Saksikan Gerhana Bulan Total Blood Moon di Indonesia 7-8 September 2025
Sains
Astronomi dan Penjelajahan Luar Angkasa
07 Sep 2025
226 dibaca
1 menit

Rangkuman 15 Detik
Gerhana Bulan Total akan terjadi pada 7 hingga 8 September 2025 dan dapat disaksikan di seluruh Indonesia.
Fenomena Blood Moon terjadi karena pembiasan cahaya atmosfer saat Bulan memasuki bayangan Bumi.
Pengamatan gerhana bulan dapat dilakukan dengan mata telanjang dan tidak memerlukan teleskop.
Pada tanggal 7 hingga 8 September 2025, masyarakat Indonesia berkesempatan menyaksikan fenomena Gerhana Bulan Total yang disebut juga Blood Moon.

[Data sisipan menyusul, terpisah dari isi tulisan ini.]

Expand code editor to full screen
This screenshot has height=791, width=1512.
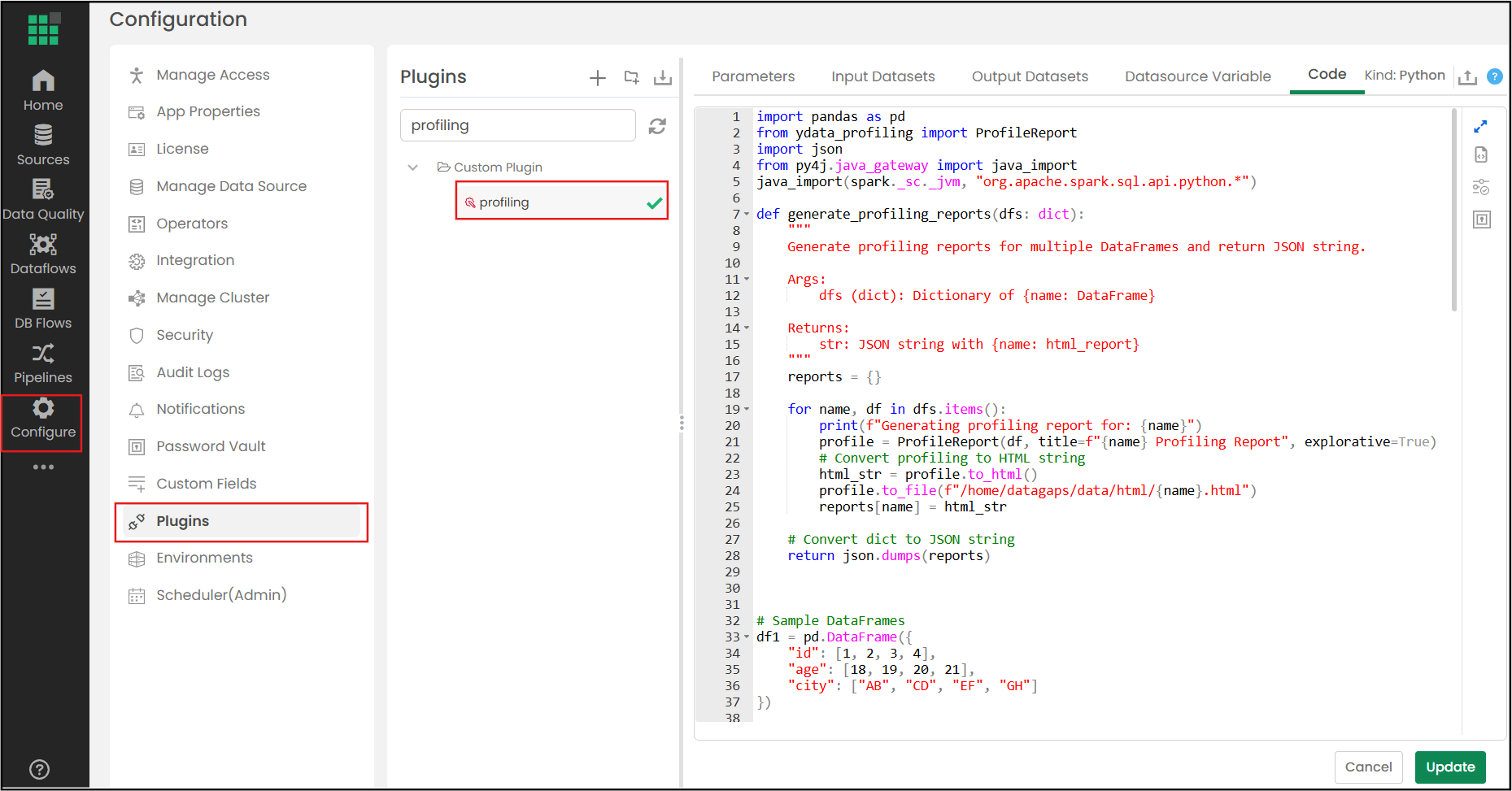(1480, 127)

Ini adalah peristiwa langka ketika Bulan memasuki bayangan penuh Bumi sehingga tampak berwarna merah darah.
Badan Riset dan Inovasi Nasional (BRIN) menyatakan gerhana akan mulai terjadi pukul 23.27 WIB dan berlangsung hingga pukul 02.56 WIB keesokan harinya. Gerhana ini dapat diamati langsung tanpa teleskop dan bahkan ponsel dapat merekam prosesnya.
Fenomena ini terjadi karena Bulan, Bumi, dan Matahari berada pada posisi sejajar, serta cahaya matahari yang dibiaskan atmosfer Bumi membuat Bulan berwarna merah yang khas. Ini sekaligus menjadi bukti bentuk Bumi yang bulat karena bayangan yang terbentuk melengkung saat menutupi Bulan.

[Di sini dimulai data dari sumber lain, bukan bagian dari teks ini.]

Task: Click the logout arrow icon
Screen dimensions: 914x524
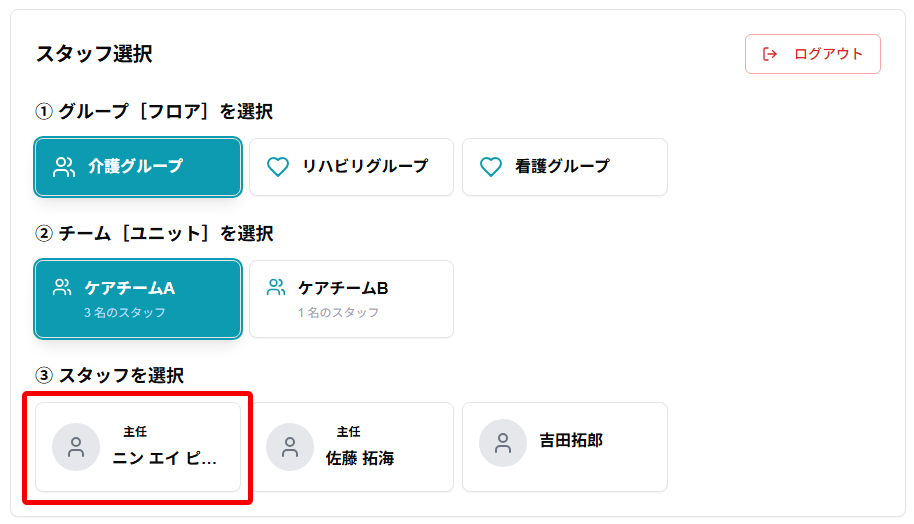Action: click(770, 54)
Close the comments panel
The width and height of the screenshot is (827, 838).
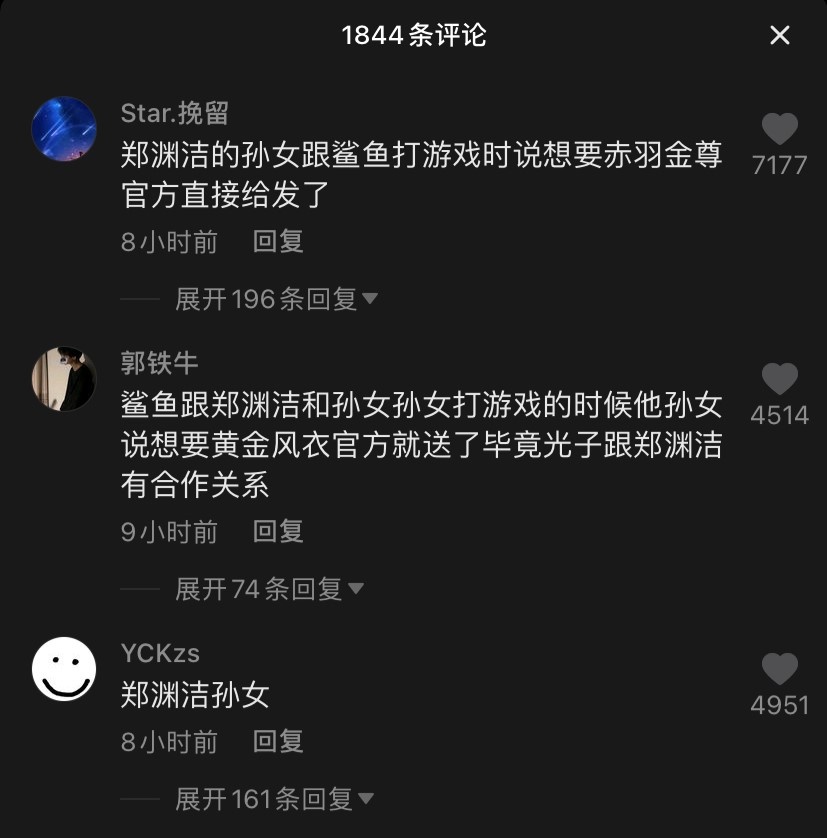point(780,36)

Pengamatan gerhana dapat dilakukan di berbagai tempat umum seperti Stasiun Meteorologi Komodo Labuan Bajo dan Lapangan dr. Murdhani Banjarbaru. Masyarakat juga bisa mengikuti live streaming melalui situs resmi BMKG.

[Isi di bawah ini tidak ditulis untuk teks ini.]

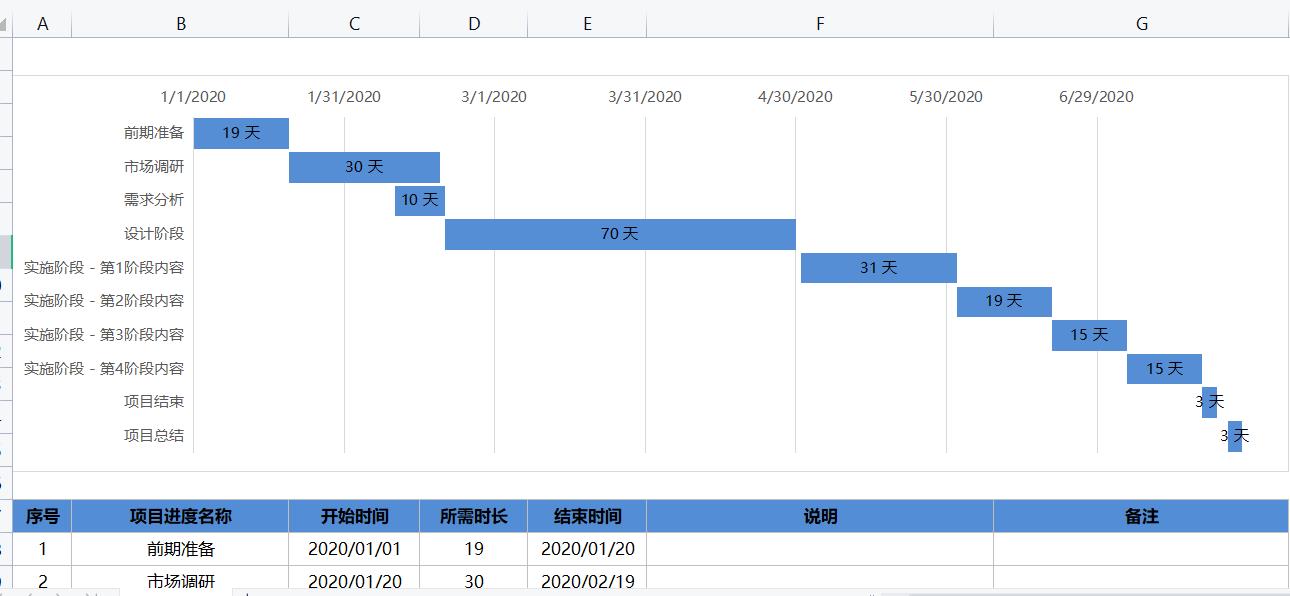Screen dimensions: 1290x596
Task: Select the 开始时间 header cell
Action: pos(354,516)
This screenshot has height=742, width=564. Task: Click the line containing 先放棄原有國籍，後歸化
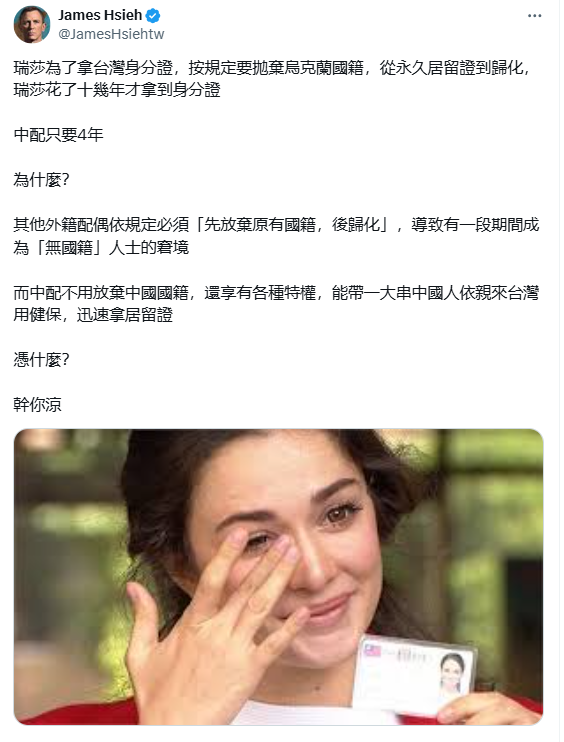coord(276,225)
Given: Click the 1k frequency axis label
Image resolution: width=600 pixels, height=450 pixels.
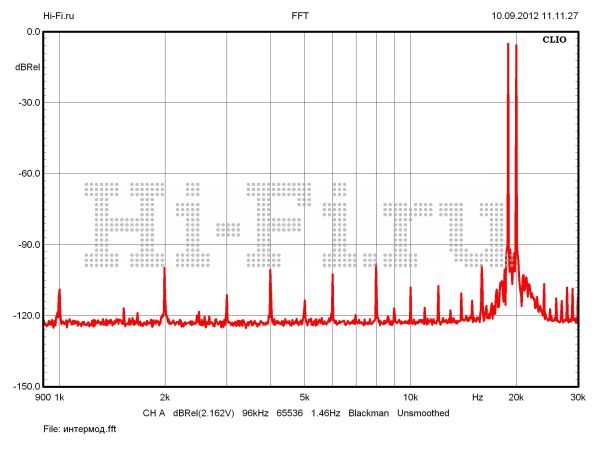Looking at the screenshot, I should click(x=59, y=397).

BRIN juga menginformasikan bahwa gerhana bulan total berikutnya akan terjadi pada 3 Maret 2026, walaupun Indonesia hanya dapat menyaksikan bagian akhirnya. Peristiwa ini diharapkan meningkatkan kesadaran masyarakat terhadap ilmu astronomi.
Analisis Ahli
Prof. Thomas Djamaluddin
Gerhana bulan penting diamati karena kelengkungan bayangan Bumi saat gerhana sebagian membuktikan bentuk Bumi yang bulat.